Real estate's sell-it-yourself trend, which grew rapidly among dollar-wise homeowners in the late 1970s, has been one of the major casualities of 1980s tough market.
Telephone discussions with brokers and attorneys in 15 cities point to sharp drops this year in the percentage of home sellers attempting "for sale by owner" transactions with no help from professional reality firms.
An average of one out of 10 homes across the country sold "direct" -- with no agent involved -- during the latter half of the 1970s, according to estimates by the Federal Trade Commission.
In some affluent suburbs of Chicago, Washington, San Francisco, Los Angeles, Seattle and in south Florida, the percentages went much higher at the peak of the market in 1978-79. Owners found their properties easy to sell in a atmosphere of high consumer demand and moderate mortgage rates.
In parts of Chicago's western and Northern Shore suburbs, according to the sales manager of one of that area's largest brokerage firms, "there were entire blocks where 20 to 40 percent of the sellers had decided to do it on their own to save commissions."
Today, by contrast, says Jack Hallahan of Rich Port Realtors, "there's hardly anybody in those same neighborhoods going 'fizzbo'" -- for sale by OWNER (FSBO).
"Sellers find that they can't arrange the financing required to make transactions go in the present market, they can't get the buyer traffic and they're in very deep water when it comes to pricing their house and negotiating the deal," he said.
Discount brokers who specialize in assisting budget-conscious home sellers with parts of their transactions confirm that the 1980 market has slashed do-it-yourself activity. But they expect a gradual upturn in business in the coming 90 days as interest rates level off and sellers regain confidence.

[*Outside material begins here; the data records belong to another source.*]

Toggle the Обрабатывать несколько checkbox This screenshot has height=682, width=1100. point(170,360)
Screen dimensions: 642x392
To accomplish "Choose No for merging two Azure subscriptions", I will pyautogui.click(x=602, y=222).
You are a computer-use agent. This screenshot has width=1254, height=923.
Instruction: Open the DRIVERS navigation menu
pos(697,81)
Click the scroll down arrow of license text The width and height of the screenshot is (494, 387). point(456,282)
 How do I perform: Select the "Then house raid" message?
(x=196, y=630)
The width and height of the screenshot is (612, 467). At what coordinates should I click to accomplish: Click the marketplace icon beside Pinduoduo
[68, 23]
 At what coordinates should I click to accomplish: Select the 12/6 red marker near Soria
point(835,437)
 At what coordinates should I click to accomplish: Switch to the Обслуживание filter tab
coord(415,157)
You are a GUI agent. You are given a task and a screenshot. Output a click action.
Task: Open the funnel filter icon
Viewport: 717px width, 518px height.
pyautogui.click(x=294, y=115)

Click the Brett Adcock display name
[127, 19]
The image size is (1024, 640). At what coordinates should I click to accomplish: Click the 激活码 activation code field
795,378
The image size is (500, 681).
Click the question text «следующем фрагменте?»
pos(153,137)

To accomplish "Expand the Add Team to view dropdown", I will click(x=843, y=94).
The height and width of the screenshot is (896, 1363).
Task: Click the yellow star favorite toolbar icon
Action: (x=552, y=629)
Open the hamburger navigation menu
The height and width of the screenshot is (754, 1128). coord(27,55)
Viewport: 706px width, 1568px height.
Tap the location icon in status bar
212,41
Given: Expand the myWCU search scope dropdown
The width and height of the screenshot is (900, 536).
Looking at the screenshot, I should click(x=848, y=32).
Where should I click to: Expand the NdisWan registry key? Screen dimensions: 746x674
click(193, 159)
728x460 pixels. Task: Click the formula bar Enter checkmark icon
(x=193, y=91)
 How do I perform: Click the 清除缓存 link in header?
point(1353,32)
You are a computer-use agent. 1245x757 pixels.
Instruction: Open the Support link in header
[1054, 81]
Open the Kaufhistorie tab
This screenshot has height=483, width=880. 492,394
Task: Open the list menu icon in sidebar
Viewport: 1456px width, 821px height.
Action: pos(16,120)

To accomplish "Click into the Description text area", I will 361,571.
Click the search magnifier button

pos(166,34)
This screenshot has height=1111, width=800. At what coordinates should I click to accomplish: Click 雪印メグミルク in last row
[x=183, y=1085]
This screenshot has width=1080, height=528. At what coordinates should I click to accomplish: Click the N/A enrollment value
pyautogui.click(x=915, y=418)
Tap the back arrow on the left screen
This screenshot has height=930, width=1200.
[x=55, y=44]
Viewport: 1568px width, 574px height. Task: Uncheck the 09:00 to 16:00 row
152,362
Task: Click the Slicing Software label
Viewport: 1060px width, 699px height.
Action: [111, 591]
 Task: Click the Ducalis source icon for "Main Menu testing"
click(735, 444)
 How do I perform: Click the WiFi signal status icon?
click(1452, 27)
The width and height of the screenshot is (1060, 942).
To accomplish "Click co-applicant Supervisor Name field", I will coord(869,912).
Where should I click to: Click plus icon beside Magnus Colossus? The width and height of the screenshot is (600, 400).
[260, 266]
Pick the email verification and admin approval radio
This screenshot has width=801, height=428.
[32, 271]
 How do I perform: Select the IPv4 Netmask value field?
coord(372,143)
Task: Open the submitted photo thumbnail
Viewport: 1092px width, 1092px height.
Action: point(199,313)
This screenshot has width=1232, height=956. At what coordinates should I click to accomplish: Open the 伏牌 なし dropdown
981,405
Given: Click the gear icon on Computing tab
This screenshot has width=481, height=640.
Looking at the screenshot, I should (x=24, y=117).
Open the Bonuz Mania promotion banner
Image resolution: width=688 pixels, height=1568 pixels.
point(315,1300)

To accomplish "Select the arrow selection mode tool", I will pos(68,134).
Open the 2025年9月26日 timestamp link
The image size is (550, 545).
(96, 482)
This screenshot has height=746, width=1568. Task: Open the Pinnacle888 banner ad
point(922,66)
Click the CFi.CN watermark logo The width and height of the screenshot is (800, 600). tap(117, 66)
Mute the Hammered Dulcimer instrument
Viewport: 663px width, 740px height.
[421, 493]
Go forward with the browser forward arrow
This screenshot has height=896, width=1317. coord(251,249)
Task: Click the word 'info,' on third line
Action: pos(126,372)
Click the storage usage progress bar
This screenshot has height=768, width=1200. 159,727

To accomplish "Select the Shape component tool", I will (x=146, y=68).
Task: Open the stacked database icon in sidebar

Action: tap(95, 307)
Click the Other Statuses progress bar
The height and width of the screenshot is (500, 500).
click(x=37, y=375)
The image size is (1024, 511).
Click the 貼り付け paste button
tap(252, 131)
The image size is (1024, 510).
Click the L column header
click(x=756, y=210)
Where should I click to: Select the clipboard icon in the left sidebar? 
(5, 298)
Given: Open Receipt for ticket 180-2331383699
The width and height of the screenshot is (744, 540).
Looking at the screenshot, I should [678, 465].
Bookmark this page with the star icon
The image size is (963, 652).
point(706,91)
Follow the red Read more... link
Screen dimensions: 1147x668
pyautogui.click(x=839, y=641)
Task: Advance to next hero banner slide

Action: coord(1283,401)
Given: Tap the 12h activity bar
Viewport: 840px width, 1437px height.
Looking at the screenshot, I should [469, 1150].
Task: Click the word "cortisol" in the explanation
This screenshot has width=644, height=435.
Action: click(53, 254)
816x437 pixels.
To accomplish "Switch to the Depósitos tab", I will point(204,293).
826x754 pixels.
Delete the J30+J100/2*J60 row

Robert Dean of Homeowners, inc., a Falls Church firm that counsels "fizzbo" clients on marketing techniques for as little as $75 and handles sales at discount fees, said he has had only a handful of true do-it-yourselfers in the past several months.
The problem confronting such sellers in a market like the present one, in Dean's words, is that "they're likely to lose more money on pricing, financing arrangements, negotiations, time delays and legal costs than if they went the usual route and signed up with a discount or full-fee firm and paid for some professional help. It's a penny-wise, pound-foolish sort of situation."
Real estate lawyers who have been called in to represent do-it-yourself sellers -- after their sales contracts have been signed and the deals struck -- say that most sellers should avoid the "frizzbo" approach for their own financial protection.
A Los Angeles attorney said he sat across the table recently in a home sale negotiation with a direct seller, and "knocked $14,000 off the true market value and got another $3,000 in financing concessions" - simply because the seller was representing himself, and was highly vulnerable.
Had the seller been represented "by almost anyone in the business -- another local real estate attorney, a broker or a sales agent -- I wouldn't have been able to get so much off the asking price, especially on top of the large second (deed of trust) and low rate we also negotiated," the lawyer said.
Do-it-yourself sellers can do very well for themselves in 1980 market, experts agree, but only if they have a solid working knowledge of financing alternatives for a slow market, know the market factors determining real estate valuations for their community and street, and know the local laws regulating housing transactions.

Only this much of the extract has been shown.